Oyunculuğun bir meslek olduğunu unutmamak gerekiyor. Çünkü son zamanlarda görsel manada güzel, ancak oyunculuk açısından son derece başarısız kişilerden geçilmiyor bu sektör... Elbette televizyonda ya da sinemada gördüğümüz kişilerin görsel açıdan göze hitap etmesi gerekli, ama bunu sanatın önüne koymayı manasız görüyorum. Sonuçta oyuncu değil, esasında oyuncunun büründüğü roldür önemli olan. Bu nedenle oldukça disiplinli bir oyunculuk eğitimi almalısınız. Ayrıca oyuncu eğitimi dışında Türkçeyi son derece doğru ve etkili kullanabilmelisiniz. Diksiyonunuz ve insanlarla olan iletişiminiz ise kusursuz olmalı. Yani aslında siz kusursuz olmalısınız. Bunu başarmak için de oyunculuk eğitimi veren ve oyuncu adaylarına prestijli projelerde yer alma fırsatı tanıyan bir cast ajansı ile çalışmanız gerekiyor. İşte bu noktada benim önerim her zaman için Tümay Özokur Atölye'den yana oluyor. Çünkü Tümay Özokur'un ajansında sadece oyunculara değil, oyuncu adaylarına da gerekli eğitim verilir ve bu eğitimin sonunda sektör projelerinin oyuncu seçimlerine katılma şansları tanınır.

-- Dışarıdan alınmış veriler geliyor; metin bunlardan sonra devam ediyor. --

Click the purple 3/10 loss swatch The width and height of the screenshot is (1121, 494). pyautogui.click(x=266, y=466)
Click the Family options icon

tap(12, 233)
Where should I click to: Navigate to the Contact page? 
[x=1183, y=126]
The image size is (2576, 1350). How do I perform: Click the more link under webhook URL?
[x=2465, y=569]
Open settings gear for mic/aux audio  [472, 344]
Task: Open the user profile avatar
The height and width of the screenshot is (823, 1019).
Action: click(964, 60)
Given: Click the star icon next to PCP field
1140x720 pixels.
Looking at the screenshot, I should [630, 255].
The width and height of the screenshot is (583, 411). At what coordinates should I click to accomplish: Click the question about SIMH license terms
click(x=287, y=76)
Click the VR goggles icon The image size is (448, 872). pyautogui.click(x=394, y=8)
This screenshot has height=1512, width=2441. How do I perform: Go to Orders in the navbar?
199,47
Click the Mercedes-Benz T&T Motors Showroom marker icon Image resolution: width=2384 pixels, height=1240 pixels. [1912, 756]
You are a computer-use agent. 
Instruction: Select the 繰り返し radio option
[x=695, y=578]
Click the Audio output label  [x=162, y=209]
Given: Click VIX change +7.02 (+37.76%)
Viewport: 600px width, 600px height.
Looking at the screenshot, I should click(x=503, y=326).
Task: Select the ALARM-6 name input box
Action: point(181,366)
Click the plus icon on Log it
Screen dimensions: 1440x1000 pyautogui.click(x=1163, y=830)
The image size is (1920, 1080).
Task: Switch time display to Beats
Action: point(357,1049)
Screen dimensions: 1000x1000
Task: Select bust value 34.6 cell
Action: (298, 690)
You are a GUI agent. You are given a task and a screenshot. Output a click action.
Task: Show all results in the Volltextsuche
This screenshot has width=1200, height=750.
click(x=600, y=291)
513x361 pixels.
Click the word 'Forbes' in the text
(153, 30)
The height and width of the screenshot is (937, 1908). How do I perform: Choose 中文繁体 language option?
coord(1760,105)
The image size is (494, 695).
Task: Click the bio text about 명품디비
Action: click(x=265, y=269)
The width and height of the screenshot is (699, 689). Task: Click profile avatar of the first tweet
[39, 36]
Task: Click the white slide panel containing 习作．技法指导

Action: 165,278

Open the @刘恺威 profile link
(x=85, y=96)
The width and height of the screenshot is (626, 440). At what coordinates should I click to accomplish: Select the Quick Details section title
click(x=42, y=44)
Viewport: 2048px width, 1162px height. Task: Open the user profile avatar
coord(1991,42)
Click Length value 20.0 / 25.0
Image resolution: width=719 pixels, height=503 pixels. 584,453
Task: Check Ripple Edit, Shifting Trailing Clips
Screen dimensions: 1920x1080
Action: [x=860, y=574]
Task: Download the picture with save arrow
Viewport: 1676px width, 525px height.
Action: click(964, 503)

Oyuncu olmak isteyen kişilerin unutmaması gereken bir gerçek var aslında. O da oyunculuğa giden yolun dikenlerle kaplı olduğu ve güllere ulaşmak için dikenlere katlanmanın bir zorunluluk olduğudur. Çünkü hiç kimse gökten zembille inercesine oyuncu olamaz ve sektörde kalıcı olmanın yolu da çok çalışmaktan ve disiplinli olmaktan geçer. Bu nedenle sizi hayallerinize ulaştıracak yolda gerçeklerle yüzleştirecek bir eğitimden geçmeniz gerektiğini sonuna kadar savunuyorum.